Work required - Look below for the lines from the one with "Коментар (267, 2364)" to the one with "Актуални новини (293, 2341)", and copy exactly those lines, both ends included.

Data listing -
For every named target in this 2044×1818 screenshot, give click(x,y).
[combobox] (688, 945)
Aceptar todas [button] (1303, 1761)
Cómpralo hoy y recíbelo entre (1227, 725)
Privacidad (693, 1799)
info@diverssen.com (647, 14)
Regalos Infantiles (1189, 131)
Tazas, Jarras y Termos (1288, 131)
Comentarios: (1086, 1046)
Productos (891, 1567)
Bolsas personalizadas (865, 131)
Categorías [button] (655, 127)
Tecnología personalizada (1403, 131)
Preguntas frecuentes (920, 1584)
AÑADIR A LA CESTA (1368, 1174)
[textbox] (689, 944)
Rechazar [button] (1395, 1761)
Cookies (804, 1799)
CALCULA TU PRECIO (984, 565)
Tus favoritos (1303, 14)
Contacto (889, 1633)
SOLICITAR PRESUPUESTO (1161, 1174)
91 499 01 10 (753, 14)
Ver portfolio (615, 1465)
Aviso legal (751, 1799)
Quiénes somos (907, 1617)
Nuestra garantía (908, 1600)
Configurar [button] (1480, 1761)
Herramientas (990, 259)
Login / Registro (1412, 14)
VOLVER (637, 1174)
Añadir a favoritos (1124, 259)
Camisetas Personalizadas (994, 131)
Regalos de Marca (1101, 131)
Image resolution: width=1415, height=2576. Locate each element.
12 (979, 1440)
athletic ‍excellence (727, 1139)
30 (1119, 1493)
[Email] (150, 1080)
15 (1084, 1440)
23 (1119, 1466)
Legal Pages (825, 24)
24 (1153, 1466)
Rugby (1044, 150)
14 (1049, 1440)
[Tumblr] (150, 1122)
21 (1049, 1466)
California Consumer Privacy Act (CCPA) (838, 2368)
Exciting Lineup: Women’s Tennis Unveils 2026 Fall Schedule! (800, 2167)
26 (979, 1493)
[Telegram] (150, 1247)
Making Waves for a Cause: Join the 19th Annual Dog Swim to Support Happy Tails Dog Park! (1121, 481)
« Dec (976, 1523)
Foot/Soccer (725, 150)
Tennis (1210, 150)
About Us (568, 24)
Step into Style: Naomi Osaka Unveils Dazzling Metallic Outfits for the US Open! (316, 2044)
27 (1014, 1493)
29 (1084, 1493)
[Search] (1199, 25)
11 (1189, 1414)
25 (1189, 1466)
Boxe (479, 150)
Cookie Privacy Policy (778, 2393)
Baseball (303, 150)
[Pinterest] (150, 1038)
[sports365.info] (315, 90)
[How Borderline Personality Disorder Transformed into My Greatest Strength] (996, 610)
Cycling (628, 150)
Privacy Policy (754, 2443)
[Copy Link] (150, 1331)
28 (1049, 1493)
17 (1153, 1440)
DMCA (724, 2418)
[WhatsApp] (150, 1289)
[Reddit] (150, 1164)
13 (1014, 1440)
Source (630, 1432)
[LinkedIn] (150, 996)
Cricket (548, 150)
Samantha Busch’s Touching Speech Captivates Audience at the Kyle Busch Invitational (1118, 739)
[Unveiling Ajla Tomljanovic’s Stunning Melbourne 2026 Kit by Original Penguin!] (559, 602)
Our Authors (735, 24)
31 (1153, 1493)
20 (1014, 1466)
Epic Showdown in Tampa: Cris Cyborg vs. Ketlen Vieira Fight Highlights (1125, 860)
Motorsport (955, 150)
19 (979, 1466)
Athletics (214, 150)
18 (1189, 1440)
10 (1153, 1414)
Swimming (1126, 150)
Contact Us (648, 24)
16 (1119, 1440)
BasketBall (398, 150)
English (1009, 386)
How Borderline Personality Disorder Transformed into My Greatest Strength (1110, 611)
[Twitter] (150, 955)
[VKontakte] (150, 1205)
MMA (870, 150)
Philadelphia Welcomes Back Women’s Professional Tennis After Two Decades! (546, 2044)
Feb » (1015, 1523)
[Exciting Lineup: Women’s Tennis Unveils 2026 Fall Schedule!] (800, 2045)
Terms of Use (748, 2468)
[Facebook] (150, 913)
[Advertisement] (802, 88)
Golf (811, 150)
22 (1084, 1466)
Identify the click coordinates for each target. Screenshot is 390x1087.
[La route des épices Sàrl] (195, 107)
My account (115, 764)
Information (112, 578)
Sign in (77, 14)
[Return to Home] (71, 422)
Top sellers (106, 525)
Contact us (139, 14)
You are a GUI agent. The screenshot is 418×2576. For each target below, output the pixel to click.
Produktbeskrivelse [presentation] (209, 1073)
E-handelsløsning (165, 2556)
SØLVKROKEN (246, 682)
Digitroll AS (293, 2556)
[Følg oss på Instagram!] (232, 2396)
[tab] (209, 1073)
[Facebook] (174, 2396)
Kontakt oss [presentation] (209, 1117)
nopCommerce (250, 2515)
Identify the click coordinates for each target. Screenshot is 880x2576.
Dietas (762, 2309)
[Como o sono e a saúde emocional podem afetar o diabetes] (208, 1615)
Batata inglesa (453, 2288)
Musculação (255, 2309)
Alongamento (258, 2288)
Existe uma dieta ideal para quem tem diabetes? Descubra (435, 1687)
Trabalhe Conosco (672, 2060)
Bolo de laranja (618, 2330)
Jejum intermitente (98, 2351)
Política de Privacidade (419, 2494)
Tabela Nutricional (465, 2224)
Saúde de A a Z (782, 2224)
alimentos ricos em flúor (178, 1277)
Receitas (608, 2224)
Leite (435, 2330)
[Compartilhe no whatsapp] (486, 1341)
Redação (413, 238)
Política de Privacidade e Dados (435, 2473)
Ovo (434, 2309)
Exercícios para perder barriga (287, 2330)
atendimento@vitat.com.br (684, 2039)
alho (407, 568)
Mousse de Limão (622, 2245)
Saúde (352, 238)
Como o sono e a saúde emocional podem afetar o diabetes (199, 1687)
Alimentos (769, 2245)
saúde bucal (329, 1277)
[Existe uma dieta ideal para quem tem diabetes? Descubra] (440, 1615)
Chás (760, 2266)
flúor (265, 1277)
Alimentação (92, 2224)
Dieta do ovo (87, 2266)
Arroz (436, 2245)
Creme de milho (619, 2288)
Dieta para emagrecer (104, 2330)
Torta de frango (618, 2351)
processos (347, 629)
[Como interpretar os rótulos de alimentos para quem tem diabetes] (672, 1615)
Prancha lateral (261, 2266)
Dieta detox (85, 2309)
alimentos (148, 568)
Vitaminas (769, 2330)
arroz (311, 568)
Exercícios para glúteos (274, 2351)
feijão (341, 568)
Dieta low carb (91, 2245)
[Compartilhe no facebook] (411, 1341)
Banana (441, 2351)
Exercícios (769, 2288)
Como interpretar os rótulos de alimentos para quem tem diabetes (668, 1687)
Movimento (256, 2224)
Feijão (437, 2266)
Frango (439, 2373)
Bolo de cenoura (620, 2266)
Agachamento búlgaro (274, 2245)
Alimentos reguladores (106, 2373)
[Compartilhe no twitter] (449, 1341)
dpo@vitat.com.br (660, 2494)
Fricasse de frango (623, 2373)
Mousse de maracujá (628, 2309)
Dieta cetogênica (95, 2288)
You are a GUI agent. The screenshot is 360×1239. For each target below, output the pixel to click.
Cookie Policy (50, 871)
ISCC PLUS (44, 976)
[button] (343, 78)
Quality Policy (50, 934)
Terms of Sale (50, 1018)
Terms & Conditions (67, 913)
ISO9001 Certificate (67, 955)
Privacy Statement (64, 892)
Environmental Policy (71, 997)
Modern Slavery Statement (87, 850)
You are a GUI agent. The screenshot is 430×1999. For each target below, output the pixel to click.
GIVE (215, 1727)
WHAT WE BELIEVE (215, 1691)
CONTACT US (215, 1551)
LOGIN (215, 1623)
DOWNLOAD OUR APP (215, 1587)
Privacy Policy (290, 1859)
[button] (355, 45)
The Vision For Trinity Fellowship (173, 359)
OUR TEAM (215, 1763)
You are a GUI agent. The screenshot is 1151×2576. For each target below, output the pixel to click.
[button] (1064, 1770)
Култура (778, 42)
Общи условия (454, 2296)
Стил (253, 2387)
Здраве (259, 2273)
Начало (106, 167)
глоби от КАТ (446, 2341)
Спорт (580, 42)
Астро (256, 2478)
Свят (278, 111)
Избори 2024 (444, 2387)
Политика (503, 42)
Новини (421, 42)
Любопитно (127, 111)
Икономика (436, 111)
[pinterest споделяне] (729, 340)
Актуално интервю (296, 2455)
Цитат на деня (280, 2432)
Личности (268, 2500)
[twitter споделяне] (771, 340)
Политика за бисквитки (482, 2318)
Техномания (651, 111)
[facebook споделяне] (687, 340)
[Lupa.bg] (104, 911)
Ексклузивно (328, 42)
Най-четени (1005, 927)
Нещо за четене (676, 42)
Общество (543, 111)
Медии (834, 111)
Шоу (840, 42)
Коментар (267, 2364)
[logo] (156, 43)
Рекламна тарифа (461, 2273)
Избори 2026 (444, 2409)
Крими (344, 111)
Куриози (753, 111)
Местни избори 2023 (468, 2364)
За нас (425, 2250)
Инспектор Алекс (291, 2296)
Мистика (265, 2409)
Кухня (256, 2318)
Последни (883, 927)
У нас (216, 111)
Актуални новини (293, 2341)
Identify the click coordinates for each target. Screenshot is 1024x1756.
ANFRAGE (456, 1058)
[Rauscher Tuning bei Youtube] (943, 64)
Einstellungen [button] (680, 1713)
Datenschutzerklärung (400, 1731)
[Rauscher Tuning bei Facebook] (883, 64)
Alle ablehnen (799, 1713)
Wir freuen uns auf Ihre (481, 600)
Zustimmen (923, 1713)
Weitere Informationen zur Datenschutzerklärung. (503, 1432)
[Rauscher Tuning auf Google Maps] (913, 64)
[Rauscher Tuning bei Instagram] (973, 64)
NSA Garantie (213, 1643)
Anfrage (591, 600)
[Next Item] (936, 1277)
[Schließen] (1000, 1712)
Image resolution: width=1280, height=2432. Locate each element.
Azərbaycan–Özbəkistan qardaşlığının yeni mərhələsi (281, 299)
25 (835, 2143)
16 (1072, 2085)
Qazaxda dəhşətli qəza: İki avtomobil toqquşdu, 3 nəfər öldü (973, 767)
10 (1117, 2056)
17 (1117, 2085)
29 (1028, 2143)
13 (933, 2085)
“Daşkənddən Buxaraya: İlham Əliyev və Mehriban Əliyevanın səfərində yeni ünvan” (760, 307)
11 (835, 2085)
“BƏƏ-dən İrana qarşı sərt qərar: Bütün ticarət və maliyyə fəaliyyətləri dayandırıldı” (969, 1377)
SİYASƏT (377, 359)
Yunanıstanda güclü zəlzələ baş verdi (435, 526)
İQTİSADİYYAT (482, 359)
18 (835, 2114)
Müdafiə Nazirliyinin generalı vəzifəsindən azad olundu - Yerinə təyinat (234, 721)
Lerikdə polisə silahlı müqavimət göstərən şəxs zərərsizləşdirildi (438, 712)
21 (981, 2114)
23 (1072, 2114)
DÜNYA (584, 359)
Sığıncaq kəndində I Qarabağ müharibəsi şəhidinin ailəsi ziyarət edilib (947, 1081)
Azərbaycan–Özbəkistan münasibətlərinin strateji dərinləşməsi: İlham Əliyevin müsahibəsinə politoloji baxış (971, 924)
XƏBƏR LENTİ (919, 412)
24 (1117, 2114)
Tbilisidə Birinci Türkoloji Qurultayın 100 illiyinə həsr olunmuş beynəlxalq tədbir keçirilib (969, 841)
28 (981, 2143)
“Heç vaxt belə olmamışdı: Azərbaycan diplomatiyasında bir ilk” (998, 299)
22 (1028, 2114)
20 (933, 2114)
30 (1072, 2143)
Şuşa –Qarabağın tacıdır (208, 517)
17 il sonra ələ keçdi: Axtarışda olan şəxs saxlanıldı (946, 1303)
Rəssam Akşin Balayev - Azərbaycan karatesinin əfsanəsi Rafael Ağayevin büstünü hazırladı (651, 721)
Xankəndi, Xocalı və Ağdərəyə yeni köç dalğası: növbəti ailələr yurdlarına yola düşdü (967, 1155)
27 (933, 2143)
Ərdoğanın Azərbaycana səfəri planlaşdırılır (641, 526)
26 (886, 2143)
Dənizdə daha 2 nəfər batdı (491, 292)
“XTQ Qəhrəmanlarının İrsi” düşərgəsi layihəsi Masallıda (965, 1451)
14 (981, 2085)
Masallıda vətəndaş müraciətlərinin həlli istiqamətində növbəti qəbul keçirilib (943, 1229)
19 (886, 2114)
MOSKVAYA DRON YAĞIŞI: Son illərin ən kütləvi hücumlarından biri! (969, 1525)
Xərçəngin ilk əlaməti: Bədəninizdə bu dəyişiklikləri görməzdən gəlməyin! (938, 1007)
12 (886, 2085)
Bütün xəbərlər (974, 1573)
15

Solution to this exercise -
Коментар (267, 2364)
[logo] (156, 43)
Рекламна тарифа (461, 2273)
Избори 2026 (444, 2409)
Крими (344, 111)
Куриози (753, 111)
Местни избори 2023 (468, 2364)
За нас (425, 2250)
Инспектор Алекс (291, 2296)
Мистика (265, 2409)
Кухня (256, 2318)
Последни (883, 927)
У нас (216, 111)
Актуални новини (293, 2341)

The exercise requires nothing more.